Der Rand 17 des zweiten Lagerbauteils 16 ist dazu
in axialer Richtung verlängert. Die Lagerbuchse besitzt
im Bereich des Barrierespalts an ihrem Außendurchmesser
oberhalb des Dichtungsspaltes 34 einen Bereich 37 mit
vergrößertem Außendurchmesser, der bewirkt,
dass die Breite des Barrierespaltes 35 deutlich kleiner
ist, als die Breite des axialen Dichtungsspaltes 34. So
beträgt die Breite des Barrierespaltes typischerweise zwischen
0,03 und 0,1 mm. Die axiale Länge des Barrierespaltes beträgt
typischerweise ungefähr 1 mm. Die Breite des axialen Dichtungsspaltes
beträgt an seiner schmalsten Stelle typischerweise 0,08
bis 0,15 mm und erweitert sich auf einer axialen Länge
von ungefähr 2,5 bis 3 mm bis auf ungefähr 0.18
bis 0.25 mm.
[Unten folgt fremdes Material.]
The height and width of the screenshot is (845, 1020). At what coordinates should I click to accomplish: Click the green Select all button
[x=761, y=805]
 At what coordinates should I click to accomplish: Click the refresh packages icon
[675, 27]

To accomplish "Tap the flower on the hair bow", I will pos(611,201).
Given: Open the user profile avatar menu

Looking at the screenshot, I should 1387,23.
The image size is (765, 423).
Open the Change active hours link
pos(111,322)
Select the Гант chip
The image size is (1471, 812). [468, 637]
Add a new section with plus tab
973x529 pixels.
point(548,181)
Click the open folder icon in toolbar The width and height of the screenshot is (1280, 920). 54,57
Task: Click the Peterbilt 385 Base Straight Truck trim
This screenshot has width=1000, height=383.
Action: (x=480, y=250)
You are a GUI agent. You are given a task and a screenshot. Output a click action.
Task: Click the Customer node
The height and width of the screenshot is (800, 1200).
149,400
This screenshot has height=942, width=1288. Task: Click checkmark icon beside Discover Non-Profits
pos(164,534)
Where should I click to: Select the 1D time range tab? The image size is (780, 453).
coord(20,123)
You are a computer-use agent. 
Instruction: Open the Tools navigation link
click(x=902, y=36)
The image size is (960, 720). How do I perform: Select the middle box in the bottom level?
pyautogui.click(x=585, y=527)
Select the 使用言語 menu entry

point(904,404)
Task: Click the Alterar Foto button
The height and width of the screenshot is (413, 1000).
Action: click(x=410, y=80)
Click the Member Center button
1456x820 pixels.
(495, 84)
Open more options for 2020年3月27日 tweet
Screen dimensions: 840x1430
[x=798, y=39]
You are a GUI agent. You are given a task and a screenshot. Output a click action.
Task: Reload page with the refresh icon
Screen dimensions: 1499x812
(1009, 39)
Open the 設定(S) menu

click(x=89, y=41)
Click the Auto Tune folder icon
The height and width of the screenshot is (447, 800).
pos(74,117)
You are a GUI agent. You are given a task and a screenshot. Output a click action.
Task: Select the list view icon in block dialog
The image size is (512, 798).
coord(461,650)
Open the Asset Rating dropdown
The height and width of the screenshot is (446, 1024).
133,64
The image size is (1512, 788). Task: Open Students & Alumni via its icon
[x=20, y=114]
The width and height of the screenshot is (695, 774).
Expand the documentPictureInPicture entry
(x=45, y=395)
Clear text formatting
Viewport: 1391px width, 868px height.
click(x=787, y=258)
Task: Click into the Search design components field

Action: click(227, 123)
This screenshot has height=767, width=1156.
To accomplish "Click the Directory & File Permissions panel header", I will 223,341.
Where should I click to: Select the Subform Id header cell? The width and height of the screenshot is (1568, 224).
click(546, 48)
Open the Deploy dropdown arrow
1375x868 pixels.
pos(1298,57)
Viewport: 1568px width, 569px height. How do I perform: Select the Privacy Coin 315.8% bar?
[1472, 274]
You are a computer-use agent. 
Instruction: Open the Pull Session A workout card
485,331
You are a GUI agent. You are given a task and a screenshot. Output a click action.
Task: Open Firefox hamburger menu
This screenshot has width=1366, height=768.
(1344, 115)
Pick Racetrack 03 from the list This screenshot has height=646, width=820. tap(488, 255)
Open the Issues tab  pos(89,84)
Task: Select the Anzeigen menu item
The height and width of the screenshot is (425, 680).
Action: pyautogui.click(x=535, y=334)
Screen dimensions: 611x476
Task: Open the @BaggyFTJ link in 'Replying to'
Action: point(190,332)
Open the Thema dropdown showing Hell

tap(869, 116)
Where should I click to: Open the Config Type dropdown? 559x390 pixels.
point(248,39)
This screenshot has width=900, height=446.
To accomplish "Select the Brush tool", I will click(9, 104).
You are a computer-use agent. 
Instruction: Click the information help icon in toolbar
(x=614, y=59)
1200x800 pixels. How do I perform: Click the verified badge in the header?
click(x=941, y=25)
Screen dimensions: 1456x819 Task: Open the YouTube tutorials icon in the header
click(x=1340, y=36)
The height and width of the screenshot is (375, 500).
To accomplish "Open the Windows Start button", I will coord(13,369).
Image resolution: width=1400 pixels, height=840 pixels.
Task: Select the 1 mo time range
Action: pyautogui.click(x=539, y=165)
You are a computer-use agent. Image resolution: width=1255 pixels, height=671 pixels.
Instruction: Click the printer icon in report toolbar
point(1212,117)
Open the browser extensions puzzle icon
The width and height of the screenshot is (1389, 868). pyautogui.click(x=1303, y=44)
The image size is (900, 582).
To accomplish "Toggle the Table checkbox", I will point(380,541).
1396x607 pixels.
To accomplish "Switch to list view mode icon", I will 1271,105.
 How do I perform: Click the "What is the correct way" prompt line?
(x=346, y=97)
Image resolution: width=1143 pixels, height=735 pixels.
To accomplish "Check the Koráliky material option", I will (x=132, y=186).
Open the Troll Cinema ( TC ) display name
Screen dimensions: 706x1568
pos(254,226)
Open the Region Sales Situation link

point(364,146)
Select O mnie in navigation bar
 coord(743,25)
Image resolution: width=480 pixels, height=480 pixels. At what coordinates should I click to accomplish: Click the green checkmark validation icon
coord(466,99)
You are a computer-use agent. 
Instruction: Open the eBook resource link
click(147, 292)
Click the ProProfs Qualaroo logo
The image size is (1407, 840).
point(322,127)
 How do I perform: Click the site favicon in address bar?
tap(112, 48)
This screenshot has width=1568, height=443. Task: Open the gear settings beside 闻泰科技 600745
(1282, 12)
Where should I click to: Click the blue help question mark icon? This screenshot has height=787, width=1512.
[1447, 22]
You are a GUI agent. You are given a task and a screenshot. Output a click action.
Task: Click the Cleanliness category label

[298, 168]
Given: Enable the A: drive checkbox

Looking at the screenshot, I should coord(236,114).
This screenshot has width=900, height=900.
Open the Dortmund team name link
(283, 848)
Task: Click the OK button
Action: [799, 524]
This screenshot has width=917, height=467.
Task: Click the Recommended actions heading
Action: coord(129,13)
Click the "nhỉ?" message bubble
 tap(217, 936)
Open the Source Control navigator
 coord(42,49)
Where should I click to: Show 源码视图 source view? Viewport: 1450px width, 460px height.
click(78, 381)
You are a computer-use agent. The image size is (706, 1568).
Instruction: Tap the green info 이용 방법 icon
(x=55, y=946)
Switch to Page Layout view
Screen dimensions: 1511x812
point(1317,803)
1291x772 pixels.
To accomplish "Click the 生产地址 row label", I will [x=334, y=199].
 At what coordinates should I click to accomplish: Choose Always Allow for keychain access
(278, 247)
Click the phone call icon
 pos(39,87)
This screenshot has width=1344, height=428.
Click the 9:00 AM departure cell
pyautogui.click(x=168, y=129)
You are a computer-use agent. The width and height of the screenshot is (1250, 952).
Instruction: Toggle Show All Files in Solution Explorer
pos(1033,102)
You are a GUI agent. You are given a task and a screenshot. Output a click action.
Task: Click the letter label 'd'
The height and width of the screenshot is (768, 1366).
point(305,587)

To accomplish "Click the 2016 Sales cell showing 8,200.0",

Durch die geringe Breite und den axialen Verlauf entstehen
in dem Barrierespalt nur sehr geringe Fliehkräfte, die
auf den Fluiddampf wirken können. Dadurch wird erreicht, dass
das verdampfte Lagerfluid nur sehr langsam durch den Barrierespalt
entweichen (diffundieren) kann. Stattdessen sammelt sich der Fluiddampf
im Bereich des Dichtungsspaltes. Durch die hohe Konzentration an
Fluiddampf oberhalb der Grenzfläche verlangsamt sich zusätzlich
die Verdampfungsrate.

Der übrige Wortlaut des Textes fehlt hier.